* **EXERCISE DETAILS**: Please give back every entry in full, word for word, but none of the pictures.

* **THE INPUT**:
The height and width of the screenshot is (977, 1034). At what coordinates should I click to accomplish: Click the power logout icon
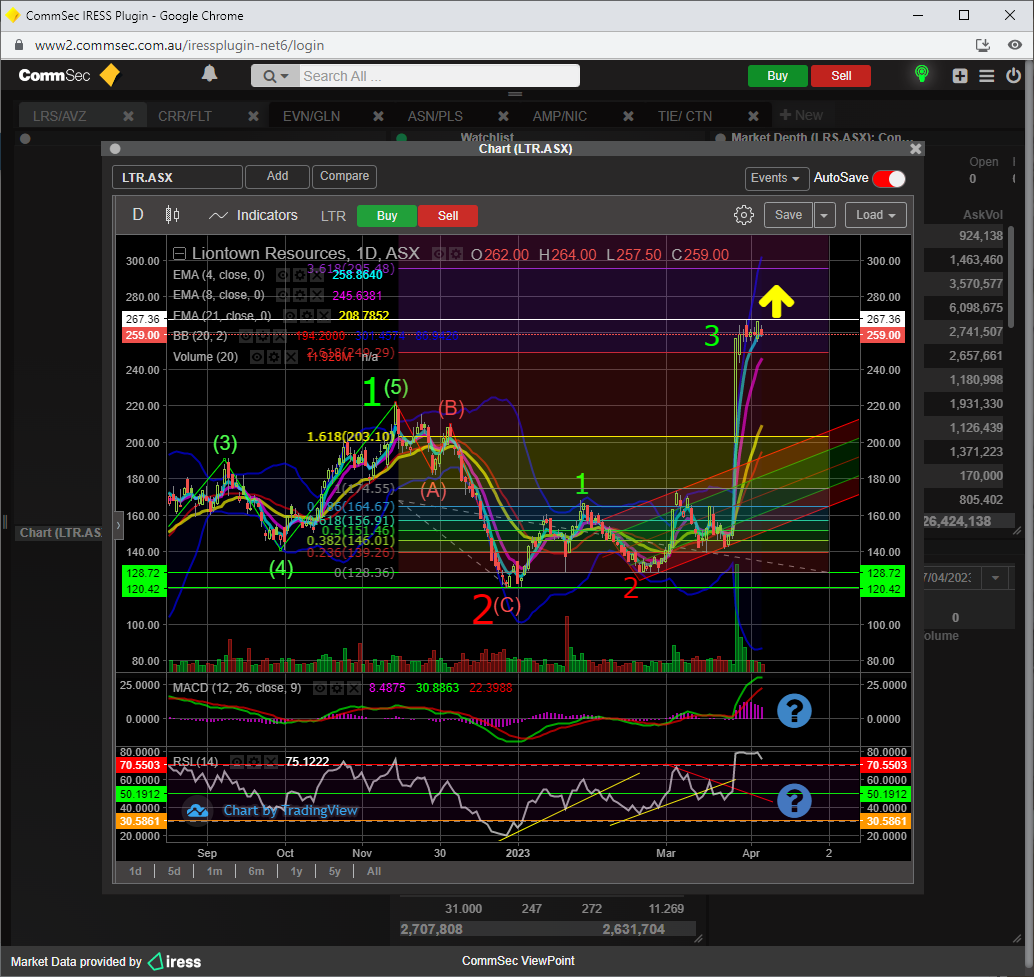coord(1014,76)
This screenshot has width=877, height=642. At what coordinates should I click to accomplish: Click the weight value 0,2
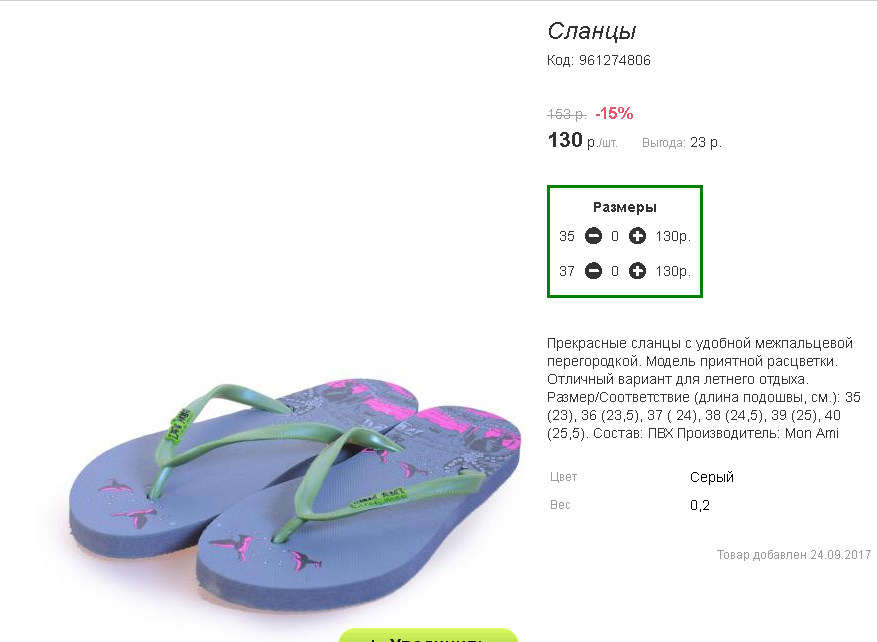click(x=700, y=505)
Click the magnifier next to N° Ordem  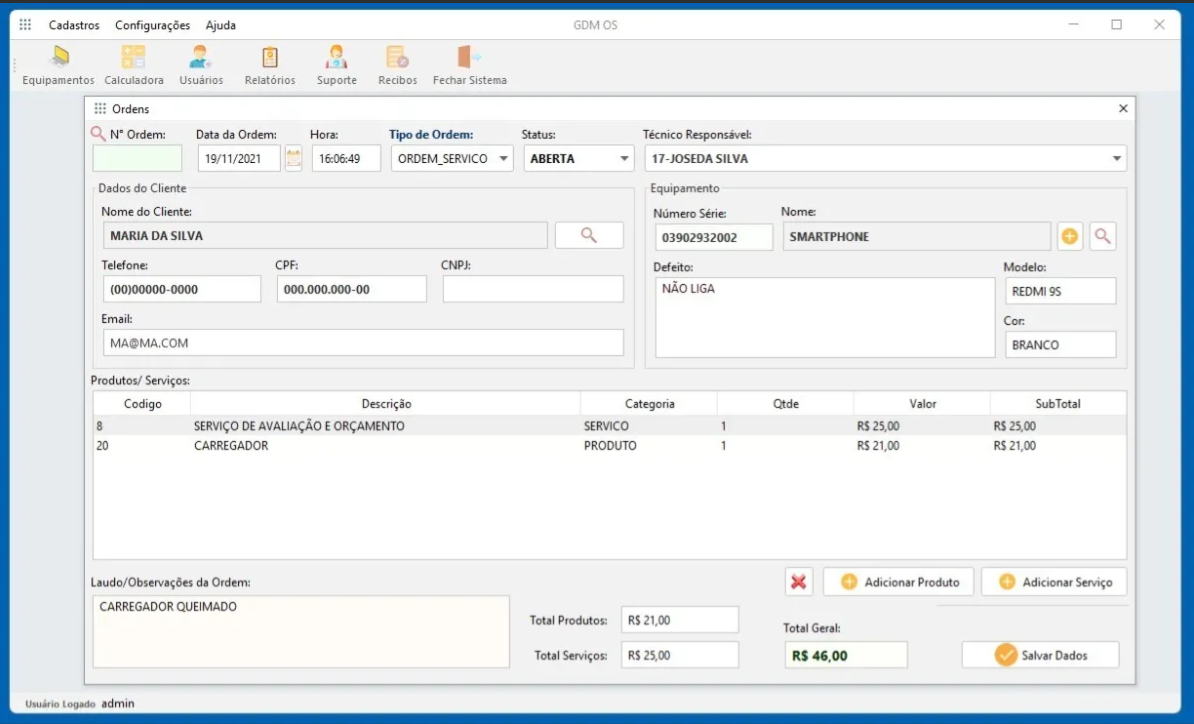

* **REPLY TO THE EXERCISE**:
The height and width of the screenshot is (977, 1034). At what coordinates should I click to accomplish: Click the power logout icon
coord(1014,76)
This screenshot has width=877, height=642. At what coordinates should I click to accomplish: Click the weight value 0,2
click(x=700, y=505)
Click the magnifier next to N° Ordem  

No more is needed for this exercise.